● **Goal of the exercise**: Copy the rows word for word, starting with the first row and going on through the line that contains "The height and width of the screenshot is (1372, 893).".

● **Task material**:
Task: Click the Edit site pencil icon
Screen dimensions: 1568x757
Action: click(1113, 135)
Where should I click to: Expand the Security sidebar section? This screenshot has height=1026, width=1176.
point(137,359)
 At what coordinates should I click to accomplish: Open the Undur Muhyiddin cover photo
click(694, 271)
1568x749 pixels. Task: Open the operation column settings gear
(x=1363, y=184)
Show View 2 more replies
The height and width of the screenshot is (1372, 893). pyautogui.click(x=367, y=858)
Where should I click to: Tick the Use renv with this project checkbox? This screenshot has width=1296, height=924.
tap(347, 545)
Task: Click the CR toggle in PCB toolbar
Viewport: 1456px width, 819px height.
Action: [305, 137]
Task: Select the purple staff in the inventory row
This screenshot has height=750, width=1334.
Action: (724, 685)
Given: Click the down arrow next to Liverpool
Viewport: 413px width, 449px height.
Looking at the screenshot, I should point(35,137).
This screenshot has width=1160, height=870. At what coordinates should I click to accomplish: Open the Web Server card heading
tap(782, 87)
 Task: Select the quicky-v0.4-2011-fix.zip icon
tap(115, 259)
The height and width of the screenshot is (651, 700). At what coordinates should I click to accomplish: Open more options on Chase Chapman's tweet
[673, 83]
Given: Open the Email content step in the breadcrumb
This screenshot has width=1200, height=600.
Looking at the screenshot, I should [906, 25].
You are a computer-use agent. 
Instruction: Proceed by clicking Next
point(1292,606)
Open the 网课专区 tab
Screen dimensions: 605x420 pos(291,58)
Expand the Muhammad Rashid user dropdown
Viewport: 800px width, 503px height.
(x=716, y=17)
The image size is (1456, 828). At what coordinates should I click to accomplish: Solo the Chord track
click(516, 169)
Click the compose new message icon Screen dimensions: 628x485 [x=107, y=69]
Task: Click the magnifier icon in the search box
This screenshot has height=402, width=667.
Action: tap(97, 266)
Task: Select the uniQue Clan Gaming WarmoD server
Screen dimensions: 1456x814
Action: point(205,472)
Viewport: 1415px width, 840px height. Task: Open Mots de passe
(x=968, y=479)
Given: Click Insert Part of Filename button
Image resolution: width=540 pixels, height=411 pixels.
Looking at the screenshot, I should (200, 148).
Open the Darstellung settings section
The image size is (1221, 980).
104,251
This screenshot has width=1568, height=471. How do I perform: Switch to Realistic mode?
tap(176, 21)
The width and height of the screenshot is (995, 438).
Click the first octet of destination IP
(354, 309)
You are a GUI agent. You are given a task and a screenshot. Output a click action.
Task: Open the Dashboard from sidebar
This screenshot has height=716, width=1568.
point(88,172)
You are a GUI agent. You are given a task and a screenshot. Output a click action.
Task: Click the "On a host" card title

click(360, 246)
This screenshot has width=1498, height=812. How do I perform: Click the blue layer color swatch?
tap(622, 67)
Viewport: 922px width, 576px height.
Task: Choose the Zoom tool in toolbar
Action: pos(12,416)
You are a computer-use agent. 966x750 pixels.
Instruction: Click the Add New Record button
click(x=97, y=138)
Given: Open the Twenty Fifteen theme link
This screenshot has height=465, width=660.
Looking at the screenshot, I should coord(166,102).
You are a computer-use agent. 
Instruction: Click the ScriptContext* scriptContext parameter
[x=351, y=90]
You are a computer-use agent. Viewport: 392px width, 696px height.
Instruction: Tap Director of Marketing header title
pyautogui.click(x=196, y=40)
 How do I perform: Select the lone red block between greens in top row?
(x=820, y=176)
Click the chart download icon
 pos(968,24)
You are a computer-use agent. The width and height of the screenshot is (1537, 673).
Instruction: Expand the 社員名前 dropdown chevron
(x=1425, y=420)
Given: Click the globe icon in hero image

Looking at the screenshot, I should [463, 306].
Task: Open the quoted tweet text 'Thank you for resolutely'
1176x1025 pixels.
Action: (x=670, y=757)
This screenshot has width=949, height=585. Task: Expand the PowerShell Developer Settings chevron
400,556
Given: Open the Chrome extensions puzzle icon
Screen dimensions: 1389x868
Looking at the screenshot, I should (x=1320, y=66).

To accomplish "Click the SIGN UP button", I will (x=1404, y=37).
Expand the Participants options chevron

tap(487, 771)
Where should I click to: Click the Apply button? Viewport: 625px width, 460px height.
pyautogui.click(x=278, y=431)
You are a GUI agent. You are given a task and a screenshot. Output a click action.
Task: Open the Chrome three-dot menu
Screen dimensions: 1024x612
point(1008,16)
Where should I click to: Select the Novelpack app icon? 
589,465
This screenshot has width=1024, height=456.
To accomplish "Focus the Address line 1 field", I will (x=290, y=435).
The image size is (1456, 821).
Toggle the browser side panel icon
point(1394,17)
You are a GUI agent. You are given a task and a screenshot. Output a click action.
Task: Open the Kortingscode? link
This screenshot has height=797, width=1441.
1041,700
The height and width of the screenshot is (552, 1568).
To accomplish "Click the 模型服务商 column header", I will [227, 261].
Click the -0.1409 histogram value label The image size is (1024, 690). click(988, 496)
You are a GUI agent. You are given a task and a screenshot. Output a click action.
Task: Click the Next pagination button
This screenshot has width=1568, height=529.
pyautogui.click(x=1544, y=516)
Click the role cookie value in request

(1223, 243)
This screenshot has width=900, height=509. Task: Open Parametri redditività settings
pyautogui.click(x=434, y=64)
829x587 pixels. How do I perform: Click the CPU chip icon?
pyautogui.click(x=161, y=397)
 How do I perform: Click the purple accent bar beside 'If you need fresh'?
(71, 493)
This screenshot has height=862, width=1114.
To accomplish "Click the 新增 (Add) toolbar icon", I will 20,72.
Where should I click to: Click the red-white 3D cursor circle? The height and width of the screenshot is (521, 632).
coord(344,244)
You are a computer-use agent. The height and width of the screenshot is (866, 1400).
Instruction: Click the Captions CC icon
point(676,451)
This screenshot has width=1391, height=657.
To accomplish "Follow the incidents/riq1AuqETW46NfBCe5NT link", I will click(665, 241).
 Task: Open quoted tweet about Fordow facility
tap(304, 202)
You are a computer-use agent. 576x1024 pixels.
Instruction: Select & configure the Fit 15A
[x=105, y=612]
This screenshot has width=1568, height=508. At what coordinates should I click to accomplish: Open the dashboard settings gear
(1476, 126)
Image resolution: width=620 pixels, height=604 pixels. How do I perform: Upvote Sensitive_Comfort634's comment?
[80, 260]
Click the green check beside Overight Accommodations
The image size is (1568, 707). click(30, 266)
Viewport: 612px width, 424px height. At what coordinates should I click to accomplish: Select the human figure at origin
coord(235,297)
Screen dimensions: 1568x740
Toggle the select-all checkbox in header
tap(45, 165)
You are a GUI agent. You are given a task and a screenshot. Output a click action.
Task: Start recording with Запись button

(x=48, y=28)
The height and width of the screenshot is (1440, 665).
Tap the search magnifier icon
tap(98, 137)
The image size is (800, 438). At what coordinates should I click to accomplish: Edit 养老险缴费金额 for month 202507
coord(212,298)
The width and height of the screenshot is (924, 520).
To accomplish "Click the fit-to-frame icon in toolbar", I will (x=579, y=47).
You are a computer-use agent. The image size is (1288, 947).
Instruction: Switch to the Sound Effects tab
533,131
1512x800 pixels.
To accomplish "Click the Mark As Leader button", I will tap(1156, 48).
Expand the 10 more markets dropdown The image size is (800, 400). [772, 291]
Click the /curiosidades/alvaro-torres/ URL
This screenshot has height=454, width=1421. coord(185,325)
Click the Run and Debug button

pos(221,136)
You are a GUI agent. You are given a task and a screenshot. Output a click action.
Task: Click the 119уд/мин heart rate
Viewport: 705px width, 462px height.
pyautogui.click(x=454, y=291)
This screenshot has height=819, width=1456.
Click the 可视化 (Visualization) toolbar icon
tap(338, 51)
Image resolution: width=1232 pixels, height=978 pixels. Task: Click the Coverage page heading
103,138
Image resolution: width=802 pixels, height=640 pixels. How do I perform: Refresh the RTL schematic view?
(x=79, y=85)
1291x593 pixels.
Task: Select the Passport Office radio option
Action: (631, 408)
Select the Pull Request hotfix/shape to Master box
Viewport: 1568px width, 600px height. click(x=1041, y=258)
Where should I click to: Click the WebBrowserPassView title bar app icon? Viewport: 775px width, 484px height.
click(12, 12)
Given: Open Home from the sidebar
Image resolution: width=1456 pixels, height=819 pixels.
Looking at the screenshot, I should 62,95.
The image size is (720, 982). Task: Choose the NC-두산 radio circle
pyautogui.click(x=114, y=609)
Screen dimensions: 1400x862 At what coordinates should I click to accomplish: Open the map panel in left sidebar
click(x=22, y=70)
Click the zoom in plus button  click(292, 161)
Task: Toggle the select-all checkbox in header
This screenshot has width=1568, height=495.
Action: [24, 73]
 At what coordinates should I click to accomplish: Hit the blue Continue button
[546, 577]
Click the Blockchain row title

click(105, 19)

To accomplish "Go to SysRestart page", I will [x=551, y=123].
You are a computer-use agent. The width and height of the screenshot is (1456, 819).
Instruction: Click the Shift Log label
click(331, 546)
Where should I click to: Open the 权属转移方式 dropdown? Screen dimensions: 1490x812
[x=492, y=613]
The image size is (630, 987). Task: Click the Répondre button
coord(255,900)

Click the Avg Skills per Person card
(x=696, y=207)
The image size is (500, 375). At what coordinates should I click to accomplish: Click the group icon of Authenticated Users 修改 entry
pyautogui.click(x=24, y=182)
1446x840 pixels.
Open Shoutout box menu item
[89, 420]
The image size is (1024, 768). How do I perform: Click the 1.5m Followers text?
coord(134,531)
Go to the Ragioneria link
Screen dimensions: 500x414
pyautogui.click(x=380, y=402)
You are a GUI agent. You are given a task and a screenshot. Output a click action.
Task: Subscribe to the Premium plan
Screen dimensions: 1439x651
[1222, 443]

● **Response**:
Task: Click the Edit site pencil icon
Screen dimensions: 1568x757
Action: click(1113, 135)
Where should I click to: Expand the Security sidebar section? This screenshot has height=1026, width=1176.
point(137,359)
 At what coordinates should I click to accomplish: Open the Undur Muhyiddin cover photo
click(694, 271)
1568x749 pixels. Task: Open the operation column settings gear
(x=1363, y=184)
Show View 2 more replies
The height and width of the screenshot is (1372, 893). pyautogui.click(x=367, y=858)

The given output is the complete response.